I had never heard a note of Queensryche or Marilyn Manson, for instance, until today! The former remind me a bit of Whitesnake and are rather operatic. They are billed as a blend of heavy metal and progressive rock.

Korn sound quite like the latter, particularly in the vocal department. I nearly selected for purchase the best of Marilyn Manson, as some of the clips I heard were catchy, but decided for now that the overall sound is too murky, though I appreciated the very heavy bass sound.

Next I was off to hear Britney Spears’s “Oops I Did it Again,” at long last, but that was not available. In fact, the CDs on which it appears are no longer available, which was surprising.

Kelly also suggested I read Michael Pollan’s recent essay in the New York Times, available online. He’s the author of The Omnivore’s Dilemma. He sums up his advice at the very beginning: “Eat food. Not too much. Mostly plants,” “food” being that which your great-grandmother would recognize as such.

I decided to proceed accordingly. The trick will be to advance in this direction while still retaining permission to eat whatever I want, because as soon as something is forbidden, it becomes a binge food.

The other, even more important, trick is not to turn this into a diet: If I eat fewer Tings, which my great-grandmother wouldn’t have known from Adam, I’ll lose weight and then everyone will love me! The idea that being smaller is the same as being more lovable is deeply rooted in my psyche, along with a few other strange ideas that don’t bear up under scrutiny but still hold sway.

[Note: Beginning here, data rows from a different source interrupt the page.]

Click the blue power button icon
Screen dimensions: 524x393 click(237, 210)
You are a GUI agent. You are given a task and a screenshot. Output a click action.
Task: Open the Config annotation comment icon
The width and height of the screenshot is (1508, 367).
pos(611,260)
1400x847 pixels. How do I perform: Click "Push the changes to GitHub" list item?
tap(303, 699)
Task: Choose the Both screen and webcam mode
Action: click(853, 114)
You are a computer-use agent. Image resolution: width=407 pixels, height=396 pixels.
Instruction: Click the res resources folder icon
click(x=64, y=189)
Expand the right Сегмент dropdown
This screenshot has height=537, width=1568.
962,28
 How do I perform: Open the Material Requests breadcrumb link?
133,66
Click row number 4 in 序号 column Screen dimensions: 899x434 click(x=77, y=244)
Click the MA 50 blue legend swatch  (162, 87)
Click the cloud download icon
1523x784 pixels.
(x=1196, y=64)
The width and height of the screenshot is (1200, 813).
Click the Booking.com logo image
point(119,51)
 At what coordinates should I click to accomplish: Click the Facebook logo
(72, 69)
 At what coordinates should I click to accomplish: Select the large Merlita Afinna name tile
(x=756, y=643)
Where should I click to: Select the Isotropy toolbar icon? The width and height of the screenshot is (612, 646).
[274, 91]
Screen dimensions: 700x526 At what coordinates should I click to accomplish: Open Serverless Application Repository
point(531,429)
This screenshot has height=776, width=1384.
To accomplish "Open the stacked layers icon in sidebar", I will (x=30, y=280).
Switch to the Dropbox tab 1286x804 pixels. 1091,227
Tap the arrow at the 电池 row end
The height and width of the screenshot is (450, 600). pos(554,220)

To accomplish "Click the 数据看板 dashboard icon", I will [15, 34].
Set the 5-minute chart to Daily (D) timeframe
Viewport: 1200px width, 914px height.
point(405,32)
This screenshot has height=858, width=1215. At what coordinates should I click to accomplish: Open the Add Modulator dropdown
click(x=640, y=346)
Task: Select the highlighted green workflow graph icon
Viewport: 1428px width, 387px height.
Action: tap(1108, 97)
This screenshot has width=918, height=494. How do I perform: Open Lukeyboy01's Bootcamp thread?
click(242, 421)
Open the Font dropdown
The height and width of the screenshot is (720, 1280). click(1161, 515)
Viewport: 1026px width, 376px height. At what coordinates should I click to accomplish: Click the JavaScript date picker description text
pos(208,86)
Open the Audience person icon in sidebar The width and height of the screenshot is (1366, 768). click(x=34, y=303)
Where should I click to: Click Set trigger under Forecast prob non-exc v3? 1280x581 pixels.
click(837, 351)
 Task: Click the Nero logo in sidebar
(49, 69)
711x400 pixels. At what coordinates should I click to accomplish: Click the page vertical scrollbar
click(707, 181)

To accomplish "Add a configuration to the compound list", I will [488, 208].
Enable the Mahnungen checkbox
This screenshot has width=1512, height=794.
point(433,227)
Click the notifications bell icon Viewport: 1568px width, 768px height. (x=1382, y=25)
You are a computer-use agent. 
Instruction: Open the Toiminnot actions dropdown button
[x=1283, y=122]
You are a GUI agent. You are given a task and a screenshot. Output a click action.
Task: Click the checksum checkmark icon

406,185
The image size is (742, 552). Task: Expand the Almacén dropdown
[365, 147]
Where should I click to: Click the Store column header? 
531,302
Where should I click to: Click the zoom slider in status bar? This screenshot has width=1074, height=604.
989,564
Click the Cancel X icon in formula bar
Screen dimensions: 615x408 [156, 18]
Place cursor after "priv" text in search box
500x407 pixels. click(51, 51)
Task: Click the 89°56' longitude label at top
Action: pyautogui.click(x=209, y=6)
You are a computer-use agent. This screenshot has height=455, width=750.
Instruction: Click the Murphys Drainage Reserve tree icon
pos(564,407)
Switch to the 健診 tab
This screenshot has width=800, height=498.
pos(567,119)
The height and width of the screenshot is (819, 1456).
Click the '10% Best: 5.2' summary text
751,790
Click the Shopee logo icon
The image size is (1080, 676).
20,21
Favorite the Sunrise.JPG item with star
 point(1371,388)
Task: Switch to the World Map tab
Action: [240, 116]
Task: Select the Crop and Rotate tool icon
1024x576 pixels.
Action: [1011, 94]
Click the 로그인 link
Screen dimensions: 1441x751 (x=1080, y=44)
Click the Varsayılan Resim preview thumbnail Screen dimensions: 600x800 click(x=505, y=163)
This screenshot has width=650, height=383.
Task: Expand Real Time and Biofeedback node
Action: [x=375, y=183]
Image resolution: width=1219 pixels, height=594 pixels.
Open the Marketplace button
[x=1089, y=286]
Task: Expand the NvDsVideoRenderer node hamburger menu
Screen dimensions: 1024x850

Of course, I already eat mostly food and plenty of plants. The “not too much” may or may not come in this lifetime. The opportunity is to reduce consumption of packaged foods, which I think is best done by enlarging my repertoire of tasty dishes, an area where there is unlimited room for expansion, since my diet is highly repetitious. To that end, I have selected four new cookbooks at Amazon, one tofu, one greens, one grains and beans, and Sundays at Moosewood Restaurant.

I have it on good authority that one of my six readers, taking to heart my advice on how to prevent salads from being low-fat, was observed slathering a store-bought pizza with mayonnaise and then pesto before baking it.

Having a pizza instead is a very good way to avoid a low-fat salad. Apparently the result was pleasing, which I well believe.

1 comment:

Maya's Granny said...

Linda,
I have an AT&T cordless with an answering machine in the base. The phone has a port to attach a headset, which is wonderful for long calls. I have my hands free for various tasks and my neck doesn't get sore.